In many areas of Canada and abroad, changes to the scope of practice for pharmacists have allowed them to renew and write prescriptions, adjust doses, change a prescription to a similar drug, give vaccinations, and order and review lab work.

The research analysis was published Aug. 19 in the peer-reviewed Canadian Medical Association Journal. Ross Tsuyuki, a pharmacist and professor with the Faculty of Medicine & Dentistry at the U of A, co-led the analysis with Cara Tannenbaum, a physician who works at the Faculty of Medicine and Faculty of Pharmacy at the Université de Montréal.

Their analysis examined the results of numerous randomized, clinical trials around the world that provided strong evidence that patients' health improved when pharmacists were more involved with patient care thanks to an expanded scope of practice. The trial results showed that patients' blood pressure and cholesterol levels were better, and patients with heart failure had 31 per cent lower rates of hospital admission. Other research has shown improvements for patients who have asthma and diabetes, and increased vaccination rates.

Tsuyuki and Tannenbaum noted that more than 10 per cent of emergency room visits in Canada stem from drug-related problems, and elderly patients taking numerous medications who end up in emergency often have at least one drug interaction issue.

"Dealing with complex medication issues is their expertise-this is what pharmacists are trained to do-so expanding their role in this area makes sense and helps put patients first," said Tsuyuki. "People see their pharmacist more frequently than they see physicians. And some people don't have family doctors or can't get in to see a physician, so this expanded scope of practice for pharmacists benefits the public and could reduce the number of ER visits and hospitalizations.

"Alberta is a leader for expanding the breadth of scope of practice for pharmacists," said Tsuyuki, referring to changes that took effect in 2007, giving pharmacists in Alberta the broadest scope of practice in the country. "Here, pharmacists can do comprehensive medication assessments-asking questions about what each drug is for and whether it is still needed, and looking for interactions. A patient could be put on a medication for an upset stomach, and 20 years later she is still taking the drug, and no one really remembers why. Pharmacists can help out in this area."

The researchers noted that with this expanded role, pharmacists and physicians need to ensure they communicate well about any changes to patients' medications. The article also noted that pharmacists' expanded roles can alleviate the high demand on physicians and allows them to work together as a health-care team to help patients.

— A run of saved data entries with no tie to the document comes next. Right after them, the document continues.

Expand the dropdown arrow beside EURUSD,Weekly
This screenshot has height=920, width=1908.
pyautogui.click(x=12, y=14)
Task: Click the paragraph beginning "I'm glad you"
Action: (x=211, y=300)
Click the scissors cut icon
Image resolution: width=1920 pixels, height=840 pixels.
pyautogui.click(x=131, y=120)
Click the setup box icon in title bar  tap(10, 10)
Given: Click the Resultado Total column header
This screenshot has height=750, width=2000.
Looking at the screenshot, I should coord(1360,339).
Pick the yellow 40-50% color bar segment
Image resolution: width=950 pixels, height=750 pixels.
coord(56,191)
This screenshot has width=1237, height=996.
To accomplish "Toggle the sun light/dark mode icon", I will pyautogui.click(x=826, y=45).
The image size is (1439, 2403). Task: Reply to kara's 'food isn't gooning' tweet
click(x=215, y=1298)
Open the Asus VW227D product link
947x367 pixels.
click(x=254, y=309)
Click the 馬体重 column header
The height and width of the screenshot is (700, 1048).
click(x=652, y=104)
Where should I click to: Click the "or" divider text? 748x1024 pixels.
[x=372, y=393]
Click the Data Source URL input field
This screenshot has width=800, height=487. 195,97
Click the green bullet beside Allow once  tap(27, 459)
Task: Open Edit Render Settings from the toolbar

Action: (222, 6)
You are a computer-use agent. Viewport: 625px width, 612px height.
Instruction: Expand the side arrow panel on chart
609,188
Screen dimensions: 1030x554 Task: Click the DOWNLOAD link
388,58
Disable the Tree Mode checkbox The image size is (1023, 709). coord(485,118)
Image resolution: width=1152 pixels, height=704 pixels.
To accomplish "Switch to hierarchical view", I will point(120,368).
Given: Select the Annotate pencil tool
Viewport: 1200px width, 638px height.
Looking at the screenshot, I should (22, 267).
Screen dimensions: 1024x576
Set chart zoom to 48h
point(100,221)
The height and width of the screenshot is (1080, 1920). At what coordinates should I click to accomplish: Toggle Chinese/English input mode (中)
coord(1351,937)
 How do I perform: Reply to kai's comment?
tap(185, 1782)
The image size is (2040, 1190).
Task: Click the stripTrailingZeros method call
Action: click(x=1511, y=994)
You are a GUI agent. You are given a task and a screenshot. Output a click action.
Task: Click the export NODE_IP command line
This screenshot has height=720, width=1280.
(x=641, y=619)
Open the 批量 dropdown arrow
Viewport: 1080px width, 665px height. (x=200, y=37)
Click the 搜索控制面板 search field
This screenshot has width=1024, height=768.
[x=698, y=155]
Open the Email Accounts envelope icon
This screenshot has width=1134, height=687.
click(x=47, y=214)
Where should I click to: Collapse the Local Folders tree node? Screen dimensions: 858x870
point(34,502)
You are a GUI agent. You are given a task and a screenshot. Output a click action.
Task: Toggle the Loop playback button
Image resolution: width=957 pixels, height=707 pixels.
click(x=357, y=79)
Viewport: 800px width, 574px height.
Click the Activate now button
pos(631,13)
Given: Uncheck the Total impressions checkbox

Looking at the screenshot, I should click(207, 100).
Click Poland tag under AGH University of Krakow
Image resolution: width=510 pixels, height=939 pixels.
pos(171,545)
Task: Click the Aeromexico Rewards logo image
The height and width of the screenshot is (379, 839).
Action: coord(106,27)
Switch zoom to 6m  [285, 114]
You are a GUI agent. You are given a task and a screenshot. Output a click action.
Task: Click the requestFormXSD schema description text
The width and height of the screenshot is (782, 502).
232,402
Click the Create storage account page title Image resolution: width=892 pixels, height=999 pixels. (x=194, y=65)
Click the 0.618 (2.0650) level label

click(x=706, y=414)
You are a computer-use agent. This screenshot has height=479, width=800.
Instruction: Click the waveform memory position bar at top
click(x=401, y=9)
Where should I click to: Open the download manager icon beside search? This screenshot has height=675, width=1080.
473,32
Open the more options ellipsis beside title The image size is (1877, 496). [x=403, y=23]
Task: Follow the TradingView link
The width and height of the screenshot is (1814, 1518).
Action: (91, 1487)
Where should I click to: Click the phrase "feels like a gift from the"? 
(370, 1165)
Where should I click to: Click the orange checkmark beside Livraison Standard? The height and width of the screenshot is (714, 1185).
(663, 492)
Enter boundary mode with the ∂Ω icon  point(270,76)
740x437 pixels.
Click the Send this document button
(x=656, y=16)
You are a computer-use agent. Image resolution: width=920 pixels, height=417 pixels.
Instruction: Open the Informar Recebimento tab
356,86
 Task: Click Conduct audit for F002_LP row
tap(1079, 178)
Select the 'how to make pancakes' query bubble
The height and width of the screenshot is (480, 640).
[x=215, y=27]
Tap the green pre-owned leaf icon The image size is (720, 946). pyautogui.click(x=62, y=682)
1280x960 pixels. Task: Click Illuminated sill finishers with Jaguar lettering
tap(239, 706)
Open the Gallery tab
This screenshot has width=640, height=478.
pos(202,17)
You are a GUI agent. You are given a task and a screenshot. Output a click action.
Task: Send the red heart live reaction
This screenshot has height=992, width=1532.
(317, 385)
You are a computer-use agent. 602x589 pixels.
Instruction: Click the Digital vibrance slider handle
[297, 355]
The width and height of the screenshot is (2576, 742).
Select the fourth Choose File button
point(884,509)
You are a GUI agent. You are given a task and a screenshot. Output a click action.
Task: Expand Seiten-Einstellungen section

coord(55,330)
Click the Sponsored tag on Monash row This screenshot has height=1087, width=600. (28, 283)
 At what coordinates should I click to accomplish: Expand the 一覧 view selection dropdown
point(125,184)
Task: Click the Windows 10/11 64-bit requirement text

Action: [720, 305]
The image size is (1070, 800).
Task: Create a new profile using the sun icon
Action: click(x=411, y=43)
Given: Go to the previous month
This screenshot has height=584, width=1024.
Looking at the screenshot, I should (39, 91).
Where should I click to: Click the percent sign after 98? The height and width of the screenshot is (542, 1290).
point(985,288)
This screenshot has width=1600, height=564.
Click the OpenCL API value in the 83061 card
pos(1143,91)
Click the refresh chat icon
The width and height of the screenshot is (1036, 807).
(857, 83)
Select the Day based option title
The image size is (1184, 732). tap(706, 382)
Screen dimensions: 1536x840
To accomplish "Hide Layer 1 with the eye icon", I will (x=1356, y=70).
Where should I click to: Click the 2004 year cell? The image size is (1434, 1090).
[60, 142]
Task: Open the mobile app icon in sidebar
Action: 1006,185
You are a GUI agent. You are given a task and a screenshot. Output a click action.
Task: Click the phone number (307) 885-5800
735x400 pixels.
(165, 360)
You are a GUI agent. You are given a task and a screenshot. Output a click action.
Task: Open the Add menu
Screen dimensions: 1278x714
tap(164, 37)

James Kehrer, dean of the U of A's Faculty of Pharmacy and Pharmaceutical Sciences, said the study reaffirms the value of the university's interdisciplinary approach to educating pharmacists. "This is excellent work that provides strong justification for the government's desire to encourage all health professionals, particularly pharmacists, to practise to their full scope, which increases patient access to care, improves outcomes and lowers costs. We have changed how pharmacists are educated to facilitate their abilities to practise in these areas of expanded scope, and to embrace team-based patient care.

"It's exciting to see this validated in real-world settings."